Radiation may be directed at the body by a machine (external radiation), or it may come from tiny radioactive seeds placed inside or near the tumor (internal or implant radiation, or brachytherapy). Men who receive radioactive seeds alone usually have small tumors. Some men with prostate cancer receive both kinds of radiation therapy.

Radiation therapy may cause patients to become extremely tired, especially in the later weeks of treatment. Some men may also experience diarrhea or frequent and uncomfortable urination. External radiation therapy may cause the treated area of skin to become red, dry and tender and can also cause hair loss. Both types of radiation therapy can cause impotence, but internal radiation therapy is not as likely to cause nerve damage. Internal radiation therapy may cause temporary incontinence.

Hormonal therapy deprives cancer cells from getting the male hormones they need to grow. It is called systemic therapy because it can affect cancer cells throughout the body. Systemic therapy is used to treat cancer that has spread and is sometimes used to prevent the cancer from coming back after surgery or radiation treatment.

There are several forms of hormonal therapy:

  • Orchiectomy is surgery to remove the testicles, which are the main source of male hormones.
  • Drugs known as luteinizing hormone-releasing hormone (LH-RH) agonists can prevent the testicles from producing testosterone. Examples are leuprolide, goserelin, and buserelin.
  • Drugs known as antiandrogens can block the action of androgens. Examples are flutamide and bicalutamide.
  • Drugs that can prevent the adrenal glands from making androgens include ketoconazole and aminoglutethimide.

After orchiectomy or treatment with an LH-RH agonist, the body no longer gets testosterone from the testicles. However, the adrenal glands still produce small amounts of male hormones. Sometimes, the patient is also given an antiandrogen, which blocks the effect of any remaining male hormones. This combination of treatments is known as total androgen blockade.

Prostate cancer that has spread to other parts of the body usually can be controlled with hormonal therapy for a period of time, often several years. Eventually, however, most prostate cancers are able to grow with very little or no male hormones. When this happens, hormonal therapy is no longer effective, and other forms of treatment may be suggested.

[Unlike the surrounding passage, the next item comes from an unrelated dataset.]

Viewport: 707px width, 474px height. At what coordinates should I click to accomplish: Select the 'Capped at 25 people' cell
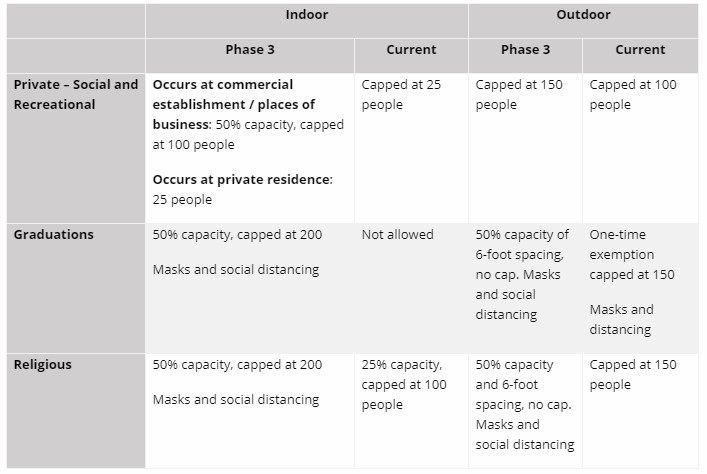[x=401, y=94]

The side effects of hormonal therapy depend largely on the type of treatment. Orchiectomy and LH-RH agonists often cause side effects such as impotence, hot flashes, and loss of sexual desire. Antiandrogens can cause nausea, vomiting, diarrhea, or breast growth or tenderness. If used for a long time, ketoconazole may cause liver problems, and aminoglutethimide can cause skin rashes. Men who receive total androgen blockade may experience more side effects than men who receive a single method of hormonal therapy. Any method of hormonal therapy that lowers androgen levels can contribute to weakening of the bones in older men.

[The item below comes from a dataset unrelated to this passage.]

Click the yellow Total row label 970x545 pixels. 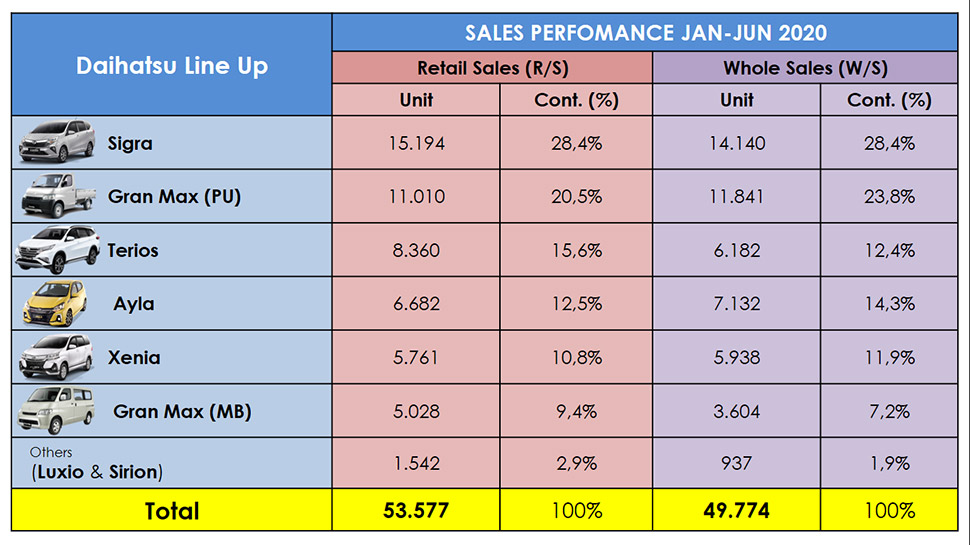point(172,511)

Drugs used in the Treatment of Prostate Cancer

Developments in Prevention of Prostate Cancer

Several studies are under way to explore how prostate cancer might be prevented. These include the use of dietary supplements, such as vitamin E and selenium. Recent studies suggest that a diet that regularly includes tomato-based foods may help protect men from prostate cancer.

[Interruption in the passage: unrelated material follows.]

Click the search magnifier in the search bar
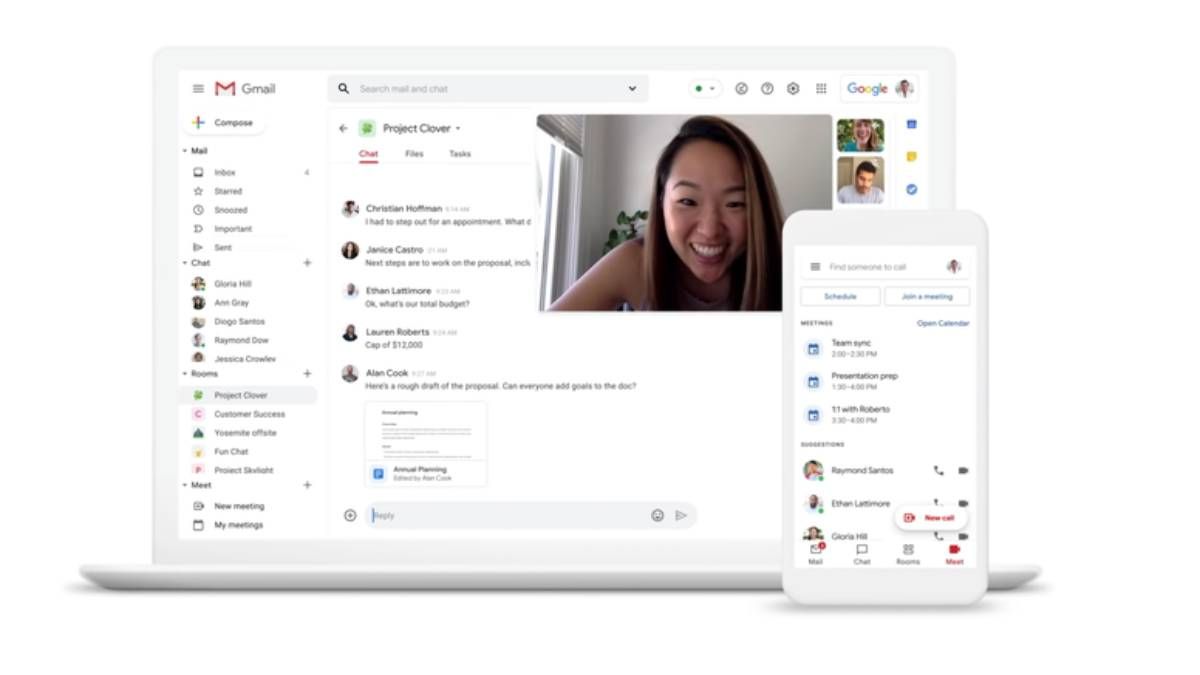1200x675 pixels. (x=344, y=88)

Researchers also are investigating whether diets that are low in fat and high in soy, fruits, vegetables, and other food products might prevent the recurrence of prostate cancer.

The drug finasteride is being studied in the Prostate Cancer Prevention Trial, which involves thousands of men across the country participating for 7 years, until 2004.

Developments in Treatment of Prostate Cancer

Cryosurgery is under study as an alternative to surgery and radiation therapy. This involves placing an instrument known as a cryoprobe in direct contact with the tumor to freeze it and destroy cancer cells, while avoiding healthy tissue.

There are also studies of new treatment schedules such as the usefulness of hormonal therapy before primary therapy (surgery or radiation) to shrink the tumor.